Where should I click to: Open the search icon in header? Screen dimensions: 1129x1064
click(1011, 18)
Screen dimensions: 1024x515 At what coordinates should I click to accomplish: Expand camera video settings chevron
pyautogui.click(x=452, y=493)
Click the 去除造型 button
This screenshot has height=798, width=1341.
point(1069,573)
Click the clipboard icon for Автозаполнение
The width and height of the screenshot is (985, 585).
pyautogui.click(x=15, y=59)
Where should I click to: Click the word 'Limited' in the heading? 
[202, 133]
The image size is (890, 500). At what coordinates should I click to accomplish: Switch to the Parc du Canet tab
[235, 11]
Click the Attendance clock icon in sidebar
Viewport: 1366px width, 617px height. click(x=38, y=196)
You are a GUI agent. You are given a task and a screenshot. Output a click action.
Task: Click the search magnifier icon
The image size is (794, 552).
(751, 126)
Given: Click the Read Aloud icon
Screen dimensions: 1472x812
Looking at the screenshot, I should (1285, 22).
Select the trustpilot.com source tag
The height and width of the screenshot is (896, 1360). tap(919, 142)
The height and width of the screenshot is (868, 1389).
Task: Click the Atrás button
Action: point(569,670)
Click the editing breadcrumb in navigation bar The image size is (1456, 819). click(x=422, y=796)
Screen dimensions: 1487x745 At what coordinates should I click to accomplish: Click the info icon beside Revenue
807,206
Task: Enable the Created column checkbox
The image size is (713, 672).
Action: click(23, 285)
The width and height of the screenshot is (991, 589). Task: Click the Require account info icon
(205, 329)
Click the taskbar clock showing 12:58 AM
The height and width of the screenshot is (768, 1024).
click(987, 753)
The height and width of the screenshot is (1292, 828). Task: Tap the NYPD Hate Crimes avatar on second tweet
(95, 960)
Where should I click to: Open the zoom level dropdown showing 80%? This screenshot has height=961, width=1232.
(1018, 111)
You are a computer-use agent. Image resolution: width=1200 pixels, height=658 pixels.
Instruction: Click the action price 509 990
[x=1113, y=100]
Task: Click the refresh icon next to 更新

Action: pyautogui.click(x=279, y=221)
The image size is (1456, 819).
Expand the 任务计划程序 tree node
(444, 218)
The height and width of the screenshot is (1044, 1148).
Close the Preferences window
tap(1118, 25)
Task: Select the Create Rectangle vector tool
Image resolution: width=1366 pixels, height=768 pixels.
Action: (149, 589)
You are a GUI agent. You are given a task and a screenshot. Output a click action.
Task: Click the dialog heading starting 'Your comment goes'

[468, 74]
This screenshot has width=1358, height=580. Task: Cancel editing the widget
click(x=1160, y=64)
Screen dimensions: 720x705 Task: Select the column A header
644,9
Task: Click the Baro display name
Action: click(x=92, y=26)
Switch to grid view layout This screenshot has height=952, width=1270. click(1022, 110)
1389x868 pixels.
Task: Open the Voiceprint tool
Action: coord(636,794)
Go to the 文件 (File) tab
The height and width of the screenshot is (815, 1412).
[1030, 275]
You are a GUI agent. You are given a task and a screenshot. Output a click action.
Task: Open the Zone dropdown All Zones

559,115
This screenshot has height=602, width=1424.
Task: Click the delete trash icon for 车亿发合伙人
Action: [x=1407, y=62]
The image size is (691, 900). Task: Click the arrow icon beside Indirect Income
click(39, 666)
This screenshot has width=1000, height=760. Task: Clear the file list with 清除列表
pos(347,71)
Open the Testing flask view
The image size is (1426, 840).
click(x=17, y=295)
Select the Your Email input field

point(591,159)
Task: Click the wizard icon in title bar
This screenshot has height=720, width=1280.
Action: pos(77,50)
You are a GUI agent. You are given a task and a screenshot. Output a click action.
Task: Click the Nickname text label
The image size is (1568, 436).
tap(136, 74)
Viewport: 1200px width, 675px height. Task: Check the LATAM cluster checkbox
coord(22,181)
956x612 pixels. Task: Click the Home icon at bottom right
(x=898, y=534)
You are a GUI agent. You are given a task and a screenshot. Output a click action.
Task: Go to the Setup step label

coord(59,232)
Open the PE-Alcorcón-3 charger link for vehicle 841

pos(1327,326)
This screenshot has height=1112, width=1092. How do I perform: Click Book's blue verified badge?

☆ ☆ ☆ ☆ ☆ ☆ ☆

TASK DIRECTIONS:
Reproduce all of the records above verbatim.

COMPLETE RESPONSE:
Where should I click to: Open the search icon in header? Screen dimensions: 1129x1064
click(1011, 18)
Screen dimensions: 1024x515 At what coordinates should I click to accomplish: Expand camera video settings chevron
pyautogui.click(x=452, y=493)
Click the 去除造型 button
This screenshot has height=798, width=1341.
point(1069,573)
Click the clipboard icon for Автозаполнение
The width and height of the screenshot is (985, 585).
pyautogui.click(x=15, y=59)
Where should I click to: Click the word 'Limited' in the heading? 
[202, 133]
The image size is (890, 500). At what coordinates should I click to accomplish: Switch to the Parc du Canet tab
[235, 11]
Click the Attendance clock icon in sidebar
Viewport: 1366px width, 617px height. click(x=38, y=196)
You are a GUI agent. You are given a task and a screenshot. Output a click action.
Task: Click the search magnifier icon
The image size is (794, 552).
(751, 126)
Given: Click the Read Aloud icon
Screen dimensions: 1472x812
Looking at the screenshot, I should (1285, 22).
Select the trustpilot.com source tag
The height and width of the screenshot is (896, 1360). tap(919, 142)
The height and width of the screenshot is (868, 1389).
Task: Click the Atrás button
Action: point(569,670)
Click the editing breadcrumb in navigation bar The image size is (1456, 819). click(x=422, y=796)
Screen dimensions: 1487x745 At what coordinates should I click to accomplish: Click the info icon beside Revenue
807,206
Task: Enable the Created column checkbox
The image size is (713, 672).
Action: click(23, 285)
The width and height of the screenshot is (991, 589). Task: Click the Require account info icon
(205, 329)
Click the taskbar clock showing 12:58 AM
The height and width of the screenshot is (768, 1024).
click(987, 753)
The height and width of the screenshot is (1292, 828). Task: Tap the NYPD Hate Crimes avatar on second tweet
(95, 960)
Where should I click to: Open the zoom level dropdown showing 80%? This screenshot has height=961, width=1232.
(1018, 111)
You are a computer-use agent. Image resolution: width=1200 pixels, height=658 pixels.
Instruction: Click the action price 509 990
[x=1113, y=100]
Task: Click the refresh icon next to 更新

Action: pyautogui.click(x=279, y=221)
The image size is (1456, 819).
Expand the 任务计划程序 tree node
(444, 218)
The height and width of the screenshot is (1044, 1148).
Close the Preferences window
tap(1118, 25)
Task: Select the Create Rectangle vector tool
Image resolution: width=1366 pixels, height=768 pixels.
Action: (149, 589)
You are a GUI agent. You are given a task and a screenshot. Output a click action.
Task: Click the dialog heading starting 'Your comment goes'

[468, 74]
This screenshot has width=1358, height=580. Task: Cancel editing the widget
click(x=1160, y=64)
Screen dimensions: 720x705 Task: Select the column A header
644,9
Task: Click the Baro display name
Action: click(x=92, y=26)
Switch to grid view layout This screenshot has height=952, width=1270. click(1022, 110)
1389x868 pixels.
Task: Open the Voiceprint tool
Action: coord(636,794)
Go to the 文件 (File) tab
The height and width of the screenshot is (815, 1412).
[1030, 275]
You are a GUI agent. You are given a task and a screenshot. Output a click action.
Task: Open the Zone dropdown All Zones

559,115
This screenshot has height=602, width=1424.
Task: Click the delete trash icon for 车亿发合伙人
Action: [x=1407, y=62]
The image size is (691, 900). Task: Click the arrow icon beside Indirect Income
click(39, 666)
This screenshot has width=1000, height=760. Task: Clear the file list with 清除列表
pos(347,71)
Open the Testing flask view
The image size is (1426, 840).
click(x=17, y=295)
Select the Your Email input field

point(591,159)
Task: Click the wizard icon in title bar
This screenshot has height=720, width=1280.
Action: pos(77,50)
You are a GUI agent. You are given a task and a screenshot. Output a click action.
Task: Click the Nickname text label
The image size is (1568, 436).
tap(136, 74)
Viewport: 1200px width, 675px height. Task: Check the LATAM cluster checkbox
coord(22,181)
956x612 pixels. Task: Click the Home icon at bottom right
(x=898, y=534)
You are a GUI agent. You are given a task and a screenshot. Output a click action.
Task: Go to the Setup step label

coord(59,232)
Open the PE-Alcorcón-3 charger link for vehicle 841

pos(1327,326)
This screenshot has height=1112, width=1092. How do I perform: Click Book's blue verified badge?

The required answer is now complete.